週末,妻へ弁当をもって会いにいった。その日は体調が良かった。
私の得意な三色弁当。
妻と娘と私のと三個作ってきた,もちろんサラダ付きだ。
食堂,誰でも利用できる場所である。レンジも使い放題だ。

妻は,娘と話しをしながら,その話題は"バレエ"だ,もうすぐ発表会があるから・・・
弁当を少しつまみながら,笑顔がこぼれる,こぼれる。私はそれを見て笑う。
"やっぱり,おまえがいないとだめだな,三人が俺の家族なんだ。一人欠けたってダメだ"。
私はその笑顔を携帯電話で写した,2枚。
そしてこの2枚の笑顔が,正面で尚且つ私が撮った最後の写真になるとは思ってもみなかった。

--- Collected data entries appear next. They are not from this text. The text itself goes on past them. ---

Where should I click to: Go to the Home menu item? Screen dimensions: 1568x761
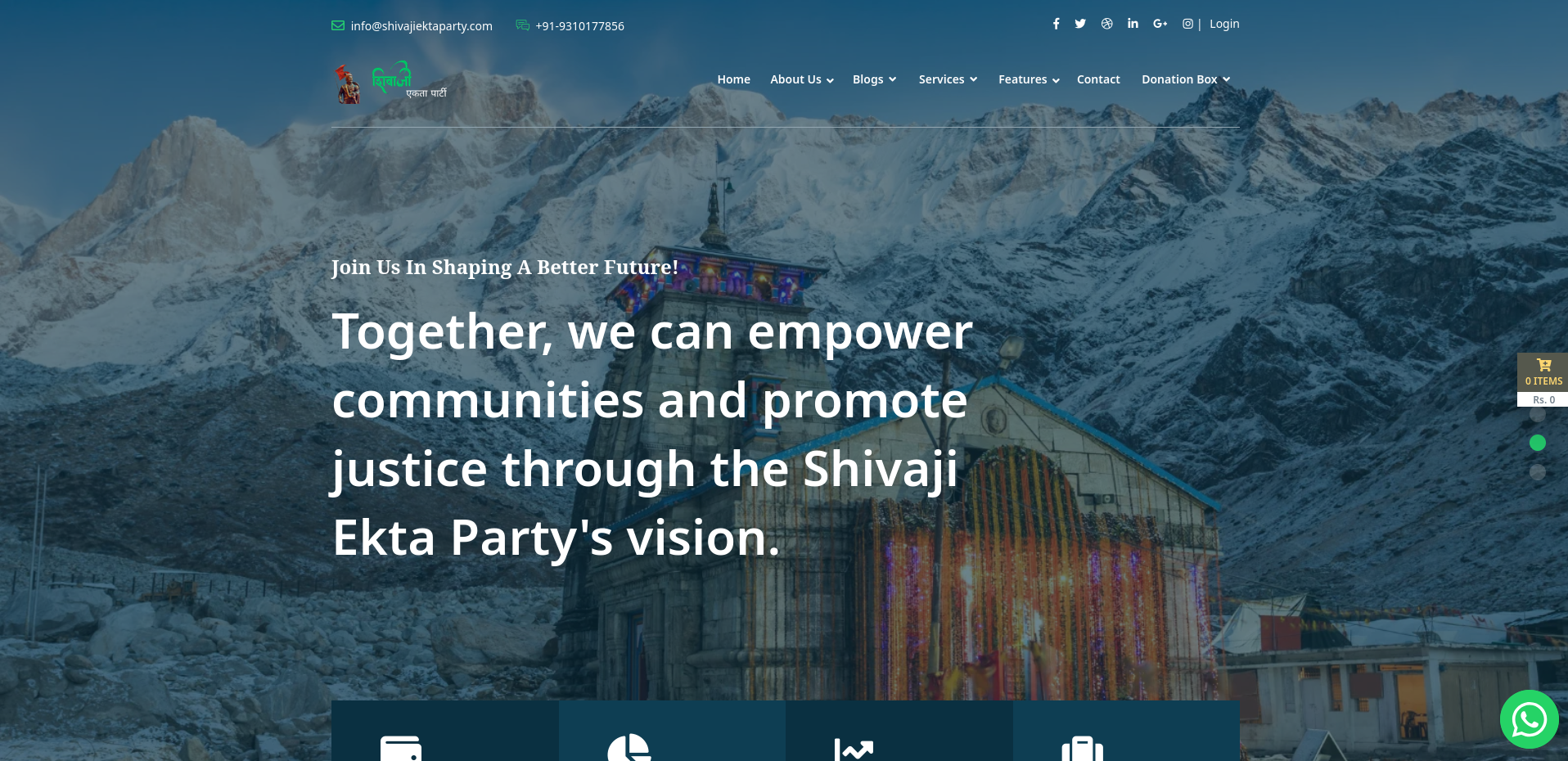(733, 79)

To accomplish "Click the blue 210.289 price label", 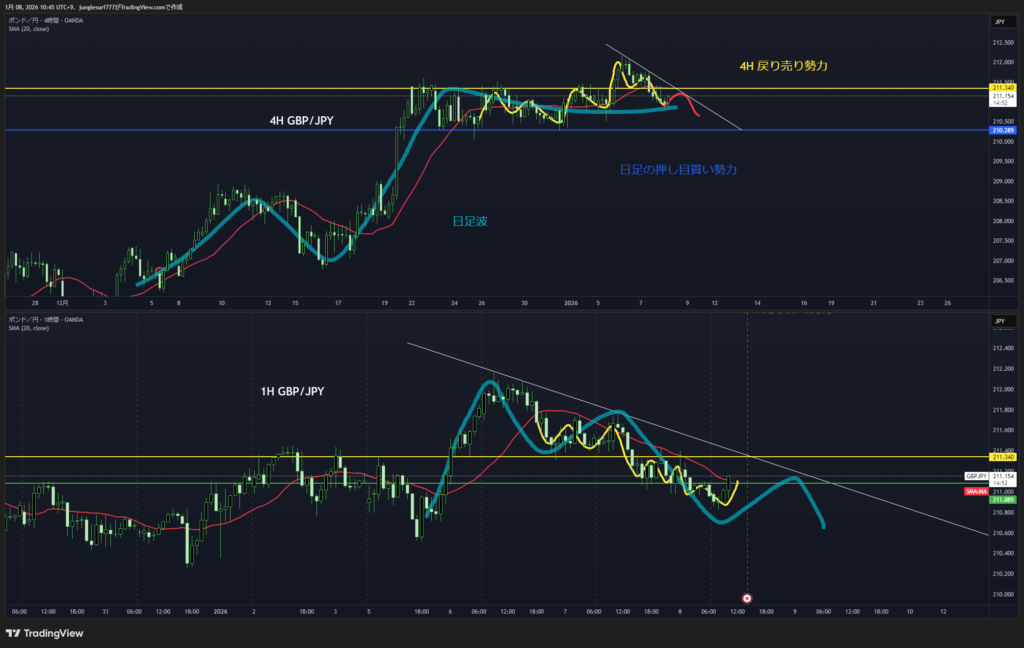I will click(x=1000, y=131).
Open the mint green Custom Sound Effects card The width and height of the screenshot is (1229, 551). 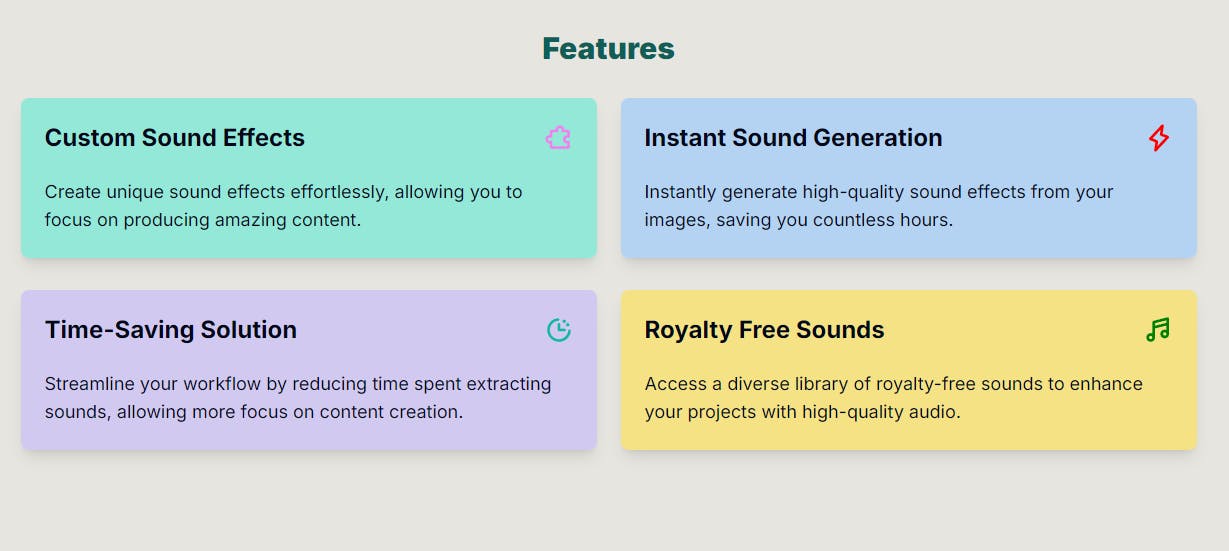[309, 178]
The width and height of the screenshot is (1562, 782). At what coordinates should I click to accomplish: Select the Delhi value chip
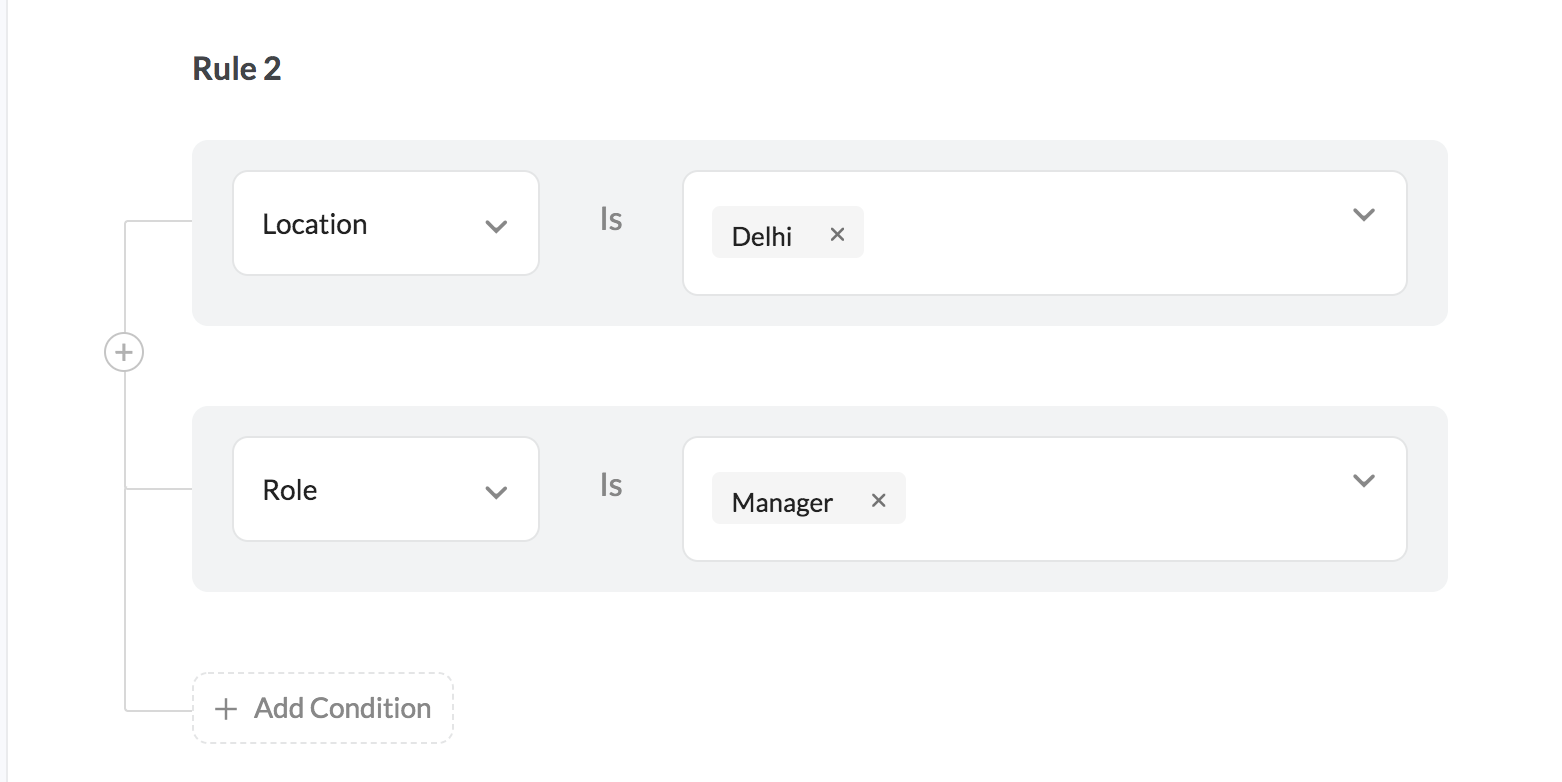coord(762,235)
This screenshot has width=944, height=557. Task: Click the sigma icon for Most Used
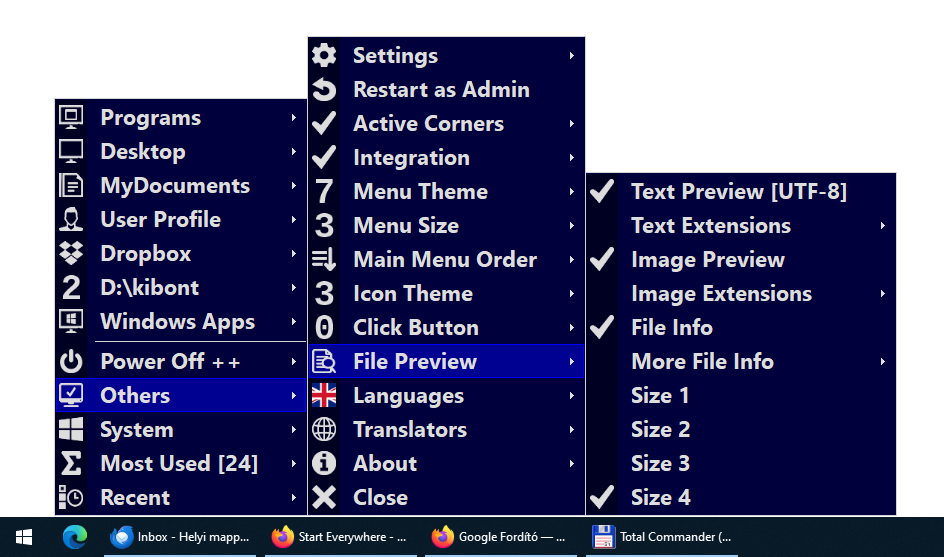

この日,娘は夕方5時からバレエの練習,私は娘を教室に送ってから,また妻のもとへくる。娘がいない間の会話は,病気についてとか,であった。
「どうだい?体調は?」
「下痢と便秘は相変わらずだよ。抗がん剤やるとやっぱり調子悪いね」

妻は,テレビの下の引き出しから紙を取り出した。
そして私の目を見て,「入院費だよ,こんなに高いんだね,ゴメンね,用意できる?」と。
「何言ってるんだ,高いけど大丈夫だよ,なんとかやりくりするから心配するな」と。